Features of the Markov Model
Arabic text is generated statistically using Markov chain models, and, to determine the likelihood of word sequences, they examine a sizable text collection. Markov technology generates logical sentences by predicting the most likely next word based on the preceding words. The accuracy and fluency of the model can be increased by using sophisticated methods like smoothing and higher-order n-grams. Long-range dependencies are difficult for Markov chain models to capture.
3.5. Data Preprocessing
ARABERT is a transformer-based pre-trained Arabic language model that can be used in different NLP models. The ARABERT preprocessor is a stacked bidirectional transformer encoder. ARABERT first segments the words into stems, prefixes, and suffixes, and it also performs tokenization, where the text is broken into words, and normalization, where it normalizes the diacritics, and it converts the text into a consistent format, removing punctuation and stop words and performing text cleaning, padding, and truncation.

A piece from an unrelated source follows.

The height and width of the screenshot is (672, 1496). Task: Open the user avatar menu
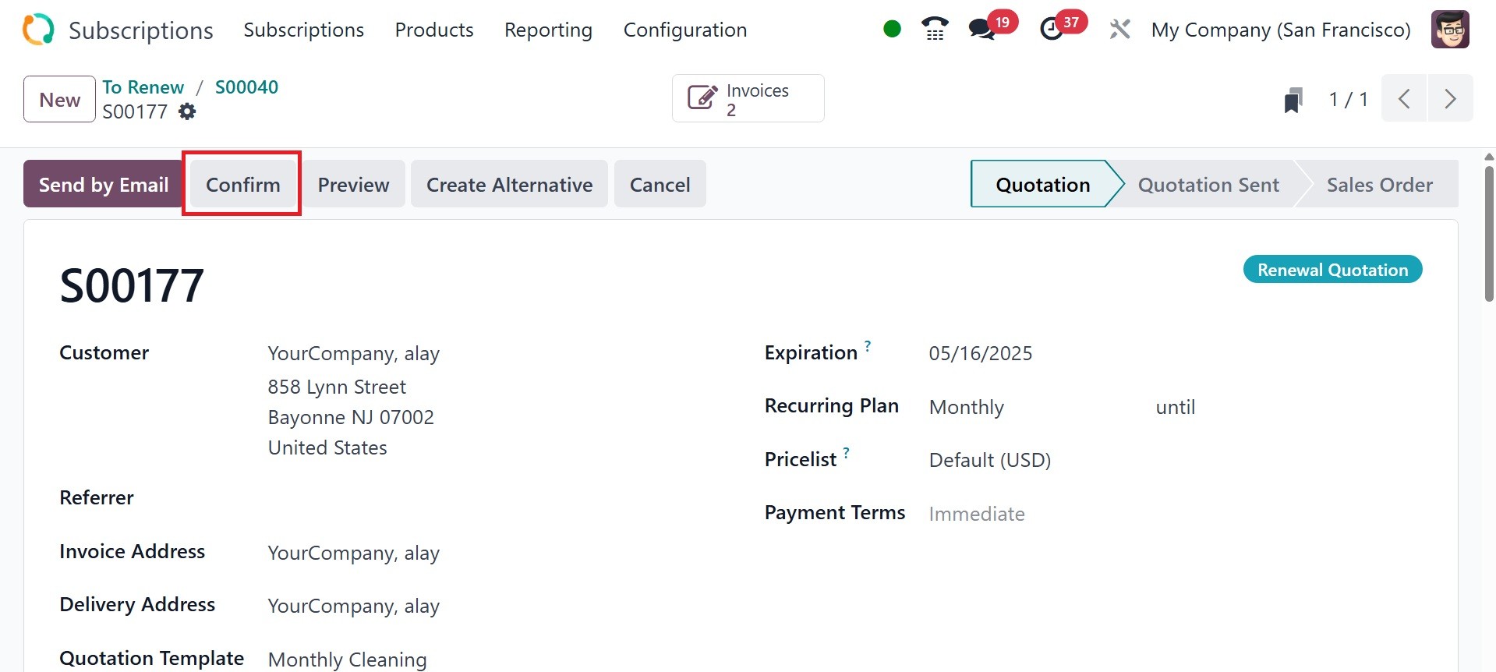click(x=1450, y=30)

3.5.1. ARABERT-BERT-Base-arabertv02
A pre-trained language model created especially for Arabic is called BERT-base-arabertv02. It was founded based on robust BERT architecture, which makes use of the transformer-based embedding method to comprehend the meaning of words in a phrase. Self-attention, positional encoding, and a multi-layer encoder are important components of the embedding method. The transformer encoder processes input sequences using a feed-forward neural network, positional encoding, multi-head attention, and a self-attention mechanism. The comprehension of sentence-level links is enriched using non-linear transformations and pre-training exercises like Next Sentence Prediction (NSP) and Masked Language Modeling (MLM). This method makes it possible to capture intricate syntactic and semantic links between words in a phrase, producing representations that are more accurate and pertinent to the context.
There are other methods that can also be used, for example, TF-IDF. Although mostly a text-based method, it may be modified for Arabic by employing suitable tokenization and preprocessing strategies to manage morphological variances and diacritical marks. To capture the syntactic and semantic links between Arabic words, word2vec and GloVe are word embedding approaches that can be taught on sizable Arabic text corpora. FastText is another method; because it can handle sub-word information, which is essential for languages with complex morphology, this method works especially well for Arabic [
33]. The sample encoder is input after ARABERT preprocessing. The sample ARABERT preprocessing output is shown below.
3.5.2. NLTK
The text analysis methods include sentiment analysis, text classification, and topic modeling, which offers text processing capabilities like tokenization, stemming, lemmatization, and part-of-speech tagging. Furthermore, the NLTK provides a set of corpora and lexical resources for a variety of NLP applications, and language modeling capabilities, such as n-gram models and language modeling.